**About this task**
Would you go through the records below and copy each line with the string "thumbnail"?

[Dataset entries]
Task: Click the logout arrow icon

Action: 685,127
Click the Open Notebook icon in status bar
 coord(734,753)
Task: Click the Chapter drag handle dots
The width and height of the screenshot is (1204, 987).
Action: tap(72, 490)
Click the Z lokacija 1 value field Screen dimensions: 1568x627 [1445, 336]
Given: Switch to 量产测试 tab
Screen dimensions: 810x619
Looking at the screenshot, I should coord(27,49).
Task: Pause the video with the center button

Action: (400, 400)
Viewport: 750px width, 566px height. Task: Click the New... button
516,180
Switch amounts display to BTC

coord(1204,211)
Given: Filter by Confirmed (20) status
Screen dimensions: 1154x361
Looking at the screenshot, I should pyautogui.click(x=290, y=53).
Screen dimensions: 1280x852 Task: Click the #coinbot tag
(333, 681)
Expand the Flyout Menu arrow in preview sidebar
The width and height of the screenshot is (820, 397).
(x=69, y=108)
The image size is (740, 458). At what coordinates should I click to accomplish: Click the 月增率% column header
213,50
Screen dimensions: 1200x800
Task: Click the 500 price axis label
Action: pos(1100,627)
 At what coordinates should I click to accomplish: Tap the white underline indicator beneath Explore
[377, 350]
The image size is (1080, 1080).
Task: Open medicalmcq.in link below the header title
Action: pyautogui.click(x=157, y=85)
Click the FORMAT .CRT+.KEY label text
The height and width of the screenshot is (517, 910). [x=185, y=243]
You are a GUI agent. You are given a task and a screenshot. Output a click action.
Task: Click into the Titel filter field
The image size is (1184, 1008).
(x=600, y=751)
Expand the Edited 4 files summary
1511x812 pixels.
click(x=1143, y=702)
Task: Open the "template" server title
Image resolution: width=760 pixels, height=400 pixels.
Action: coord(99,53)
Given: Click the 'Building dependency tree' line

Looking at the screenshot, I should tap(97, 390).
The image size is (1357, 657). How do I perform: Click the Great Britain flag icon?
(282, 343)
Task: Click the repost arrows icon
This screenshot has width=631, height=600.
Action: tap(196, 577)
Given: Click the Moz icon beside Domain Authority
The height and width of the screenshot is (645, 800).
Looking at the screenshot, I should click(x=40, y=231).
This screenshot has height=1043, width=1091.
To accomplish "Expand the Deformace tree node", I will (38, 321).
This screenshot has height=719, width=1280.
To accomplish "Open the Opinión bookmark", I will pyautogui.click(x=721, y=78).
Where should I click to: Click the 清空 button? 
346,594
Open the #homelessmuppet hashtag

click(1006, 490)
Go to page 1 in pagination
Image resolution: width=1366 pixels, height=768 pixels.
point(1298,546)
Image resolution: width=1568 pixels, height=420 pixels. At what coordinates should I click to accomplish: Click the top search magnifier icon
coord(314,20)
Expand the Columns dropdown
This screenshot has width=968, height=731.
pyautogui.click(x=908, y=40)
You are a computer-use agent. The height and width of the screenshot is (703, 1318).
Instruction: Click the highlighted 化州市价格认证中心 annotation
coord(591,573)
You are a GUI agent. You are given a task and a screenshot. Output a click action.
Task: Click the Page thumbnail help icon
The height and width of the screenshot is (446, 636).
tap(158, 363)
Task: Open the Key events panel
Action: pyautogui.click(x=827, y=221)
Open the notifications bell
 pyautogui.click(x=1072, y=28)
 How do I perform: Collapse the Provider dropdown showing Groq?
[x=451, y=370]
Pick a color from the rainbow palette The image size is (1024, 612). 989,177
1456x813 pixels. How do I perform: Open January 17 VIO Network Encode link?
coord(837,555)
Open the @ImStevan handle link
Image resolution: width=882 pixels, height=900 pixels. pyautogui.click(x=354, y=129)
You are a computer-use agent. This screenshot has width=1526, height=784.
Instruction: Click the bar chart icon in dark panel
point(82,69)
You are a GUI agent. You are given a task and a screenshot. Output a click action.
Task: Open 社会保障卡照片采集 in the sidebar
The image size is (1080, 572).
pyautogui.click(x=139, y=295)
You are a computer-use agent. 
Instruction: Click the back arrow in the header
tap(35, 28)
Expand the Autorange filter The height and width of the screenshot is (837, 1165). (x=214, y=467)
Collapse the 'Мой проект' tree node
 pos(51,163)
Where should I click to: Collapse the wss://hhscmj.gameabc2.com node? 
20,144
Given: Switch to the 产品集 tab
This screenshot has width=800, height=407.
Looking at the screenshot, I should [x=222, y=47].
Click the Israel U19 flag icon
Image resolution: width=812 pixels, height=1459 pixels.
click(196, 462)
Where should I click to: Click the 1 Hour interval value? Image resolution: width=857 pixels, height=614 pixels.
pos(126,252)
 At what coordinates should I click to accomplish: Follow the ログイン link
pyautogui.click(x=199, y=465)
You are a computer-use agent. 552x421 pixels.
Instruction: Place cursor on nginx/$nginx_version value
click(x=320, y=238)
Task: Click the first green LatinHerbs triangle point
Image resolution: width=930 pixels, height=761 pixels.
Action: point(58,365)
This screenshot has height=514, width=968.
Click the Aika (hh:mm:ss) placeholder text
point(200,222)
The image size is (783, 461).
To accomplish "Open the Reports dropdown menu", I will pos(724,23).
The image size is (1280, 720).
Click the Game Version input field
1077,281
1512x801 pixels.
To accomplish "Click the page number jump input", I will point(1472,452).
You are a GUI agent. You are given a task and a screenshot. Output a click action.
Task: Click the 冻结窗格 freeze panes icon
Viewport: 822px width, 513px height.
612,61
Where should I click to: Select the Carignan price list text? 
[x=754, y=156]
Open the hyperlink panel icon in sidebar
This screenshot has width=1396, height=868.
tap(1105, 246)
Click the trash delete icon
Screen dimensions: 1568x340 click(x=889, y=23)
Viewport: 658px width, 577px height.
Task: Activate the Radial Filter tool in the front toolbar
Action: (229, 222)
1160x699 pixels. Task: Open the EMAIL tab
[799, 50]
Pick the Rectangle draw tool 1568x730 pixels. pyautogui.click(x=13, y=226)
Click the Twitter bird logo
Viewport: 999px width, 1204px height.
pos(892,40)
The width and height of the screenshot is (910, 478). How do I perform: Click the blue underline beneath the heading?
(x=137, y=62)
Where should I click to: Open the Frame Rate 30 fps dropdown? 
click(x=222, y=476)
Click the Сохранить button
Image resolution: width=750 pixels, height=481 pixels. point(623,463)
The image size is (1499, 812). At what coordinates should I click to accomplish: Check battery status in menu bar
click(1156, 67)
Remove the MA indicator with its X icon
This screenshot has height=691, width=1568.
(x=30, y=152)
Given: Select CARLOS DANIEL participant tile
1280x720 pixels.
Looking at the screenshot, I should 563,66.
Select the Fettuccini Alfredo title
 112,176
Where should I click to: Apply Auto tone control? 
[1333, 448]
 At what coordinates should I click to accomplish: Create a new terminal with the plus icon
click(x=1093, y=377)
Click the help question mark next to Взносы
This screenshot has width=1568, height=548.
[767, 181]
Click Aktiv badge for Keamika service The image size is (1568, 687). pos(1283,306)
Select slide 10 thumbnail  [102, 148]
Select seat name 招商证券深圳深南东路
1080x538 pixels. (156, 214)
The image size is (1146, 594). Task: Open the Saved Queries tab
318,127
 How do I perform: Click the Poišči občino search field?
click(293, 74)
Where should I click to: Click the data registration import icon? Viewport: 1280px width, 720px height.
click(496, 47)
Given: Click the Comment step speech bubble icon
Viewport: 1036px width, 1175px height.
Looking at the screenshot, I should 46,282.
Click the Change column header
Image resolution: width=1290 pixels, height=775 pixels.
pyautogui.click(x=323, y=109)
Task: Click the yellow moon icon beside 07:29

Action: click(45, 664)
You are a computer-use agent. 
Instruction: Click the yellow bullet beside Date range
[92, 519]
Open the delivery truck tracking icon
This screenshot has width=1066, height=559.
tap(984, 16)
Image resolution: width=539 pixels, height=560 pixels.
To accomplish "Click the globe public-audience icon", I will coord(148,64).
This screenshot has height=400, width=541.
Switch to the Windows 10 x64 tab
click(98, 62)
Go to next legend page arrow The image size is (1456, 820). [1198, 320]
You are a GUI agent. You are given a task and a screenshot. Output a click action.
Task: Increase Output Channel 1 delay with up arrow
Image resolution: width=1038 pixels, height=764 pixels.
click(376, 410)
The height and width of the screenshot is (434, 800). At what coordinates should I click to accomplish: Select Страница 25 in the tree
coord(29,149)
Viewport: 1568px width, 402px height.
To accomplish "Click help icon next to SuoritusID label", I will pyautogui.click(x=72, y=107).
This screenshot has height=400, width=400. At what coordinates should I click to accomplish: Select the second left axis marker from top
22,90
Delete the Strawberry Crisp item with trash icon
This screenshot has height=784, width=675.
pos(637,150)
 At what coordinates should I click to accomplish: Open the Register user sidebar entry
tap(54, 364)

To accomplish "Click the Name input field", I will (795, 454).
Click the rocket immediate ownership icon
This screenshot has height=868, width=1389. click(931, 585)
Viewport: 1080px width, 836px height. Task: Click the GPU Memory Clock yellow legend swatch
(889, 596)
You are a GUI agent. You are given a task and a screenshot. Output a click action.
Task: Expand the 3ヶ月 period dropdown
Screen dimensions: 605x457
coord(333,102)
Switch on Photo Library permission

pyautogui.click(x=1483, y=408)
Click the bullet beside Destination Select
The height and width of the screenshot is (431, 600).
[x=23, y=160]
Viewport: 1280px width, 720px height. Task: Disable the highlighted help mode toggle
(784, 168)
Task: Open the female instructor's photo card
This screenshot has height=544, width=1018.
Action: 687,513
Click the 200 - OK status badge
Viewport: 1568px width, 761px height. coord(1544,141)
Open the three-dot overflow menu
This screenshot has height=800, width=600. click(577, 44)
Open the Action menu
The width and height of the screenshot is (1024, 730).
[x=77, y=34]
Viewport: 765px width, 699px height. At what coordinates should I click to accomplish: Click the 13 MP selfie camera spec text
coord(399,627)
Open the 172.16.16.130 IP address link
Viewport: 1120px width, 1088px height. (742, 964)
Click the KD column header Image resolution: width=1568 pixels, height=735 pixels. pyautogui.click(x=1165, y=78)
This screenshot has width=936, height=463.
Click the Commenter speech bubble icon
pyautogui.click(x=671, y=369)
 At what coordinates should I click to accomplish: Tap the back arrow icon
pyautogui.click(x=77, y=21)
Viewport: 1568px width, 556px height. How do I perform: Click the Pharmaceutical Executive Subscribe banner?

**Your response**
Task: Click the Page thumbnail help icon
Select slide 10 thumbnail  [102, 148]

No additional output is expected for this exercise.